The part when Romeo is leaving is very hard because I have to show the seriousness and desperation of Juliet’s situation. But after running through it a couple of times I started to get the hang of it. Then we quickly staged the part when Juliet is given and takes the potion which makes her seem dead.
I can’t wait to do the last scene next week because it’s one of my favourite scenes ever and also we’ll have staged the whole thing and we'll be able to see how the whole thing looks which will give us an idea of what the performance will be like. Although I’m sure it’s going to be amazing. Yeah, I know I’m biased…

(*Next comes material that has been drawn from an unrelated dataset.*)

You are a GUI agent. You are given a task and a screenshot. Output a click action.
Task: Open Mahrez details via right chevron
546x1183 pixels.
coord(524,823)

This is the first time I’ve ever played a leading role and when facing such a challenging character as Juliet, who has been played millions of times before, it was pretty intimidating before rehearsals started!! Luckily though I have a fantastic director, assistant director and fellow actor to help me through.
Okay, so our version of Romeo and Juliet is inspired by the 1790 Joseph Wright painting of the tomb scene. It captures the moment just before Juliet stabs herself. Although it’s a very dark painting, both in colour and in the emotion that you can see has gone into it, it completely captures the moment in the play when you can ask yourself “What if someone stopped Juliet now?” and there could still be a molecule of hope for her. I don’t want to give it all away, but we are going to start our performance in a freeze frame of this moment."

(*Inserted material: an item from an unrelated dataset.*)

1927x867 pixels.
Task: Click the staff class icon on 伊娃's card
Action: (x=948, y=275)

So, Shakespeare… Okay, I might as well put it out there but I love this guy. He is honestly the most talented, amazing person who ever was. Who else has written so many plays that are still popular over 400 years later? However, some of his writing is so beautiful, all in verse and loads of alliteration, that it's a real mouthful to get out. But after a readthrough and a detailed talk about all the bits that I didn't really get at first, it made loads more sense, I started to get used to all the old language and we were ready to start rehearsing on our feet.
The first scene was quite hard to rehearse because it’s the most important, so I was tempted to play it how I’d seen it done before; but I knew that was kinda cheating, so I had to think about how I’d feel in Juliet’s position. It’s difficult to imagine what's going through her head when she first sees Romeo. Is it really love at first sight? Has she ever flirted with a boy before?

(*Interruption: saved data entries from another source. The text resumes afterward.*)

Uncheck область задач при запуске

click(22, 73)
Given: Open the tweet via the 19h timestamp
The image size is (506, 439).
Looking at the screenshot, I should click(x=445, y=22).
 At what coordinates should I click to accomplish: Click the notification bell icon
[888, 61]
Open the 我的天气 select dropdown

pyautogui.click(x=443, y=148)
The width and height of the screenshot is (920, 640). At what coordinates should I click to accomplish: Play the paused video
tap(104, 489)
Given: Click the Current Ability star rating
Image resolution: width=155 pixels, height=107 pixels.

I love the balcony scene. But playing it is quite another matter and probably more challenging than the first scene. I think it's because the stuff that Juliet is saying is much more intense than anything I’d ever say. I mean she’s only just met this boy and she’s already asking him to marry her. There seem to be two ways to play Juliet in this scene. One would be love sick and a little bit pathetic. I guess you can already tell that I’m not going to choose that one, so what’s the other option? Well, I'm going to play her deadly serious and, whilst in love, a little wary because she knows that Romeo has been partying and he might forget about her by morning; so I think that she wants to keep him on the same level as her, a practical level. That’s not to say that she doesn’t love Romeo and she is still really romantic. It’s clear that she is crazy for him.
For next week we’ve got to have the first two scenes off the page, so no scripts allowed! It will be fine though and I’m really excited because it will, hopefully, give us a good idea of how the characters are developing. I’m a bit nervous for the third scene because I’ve got a massive monologue to learn and perform with just me on stage. I like monologues but Shakespeare has decided to make this one super hard … still love him though!!!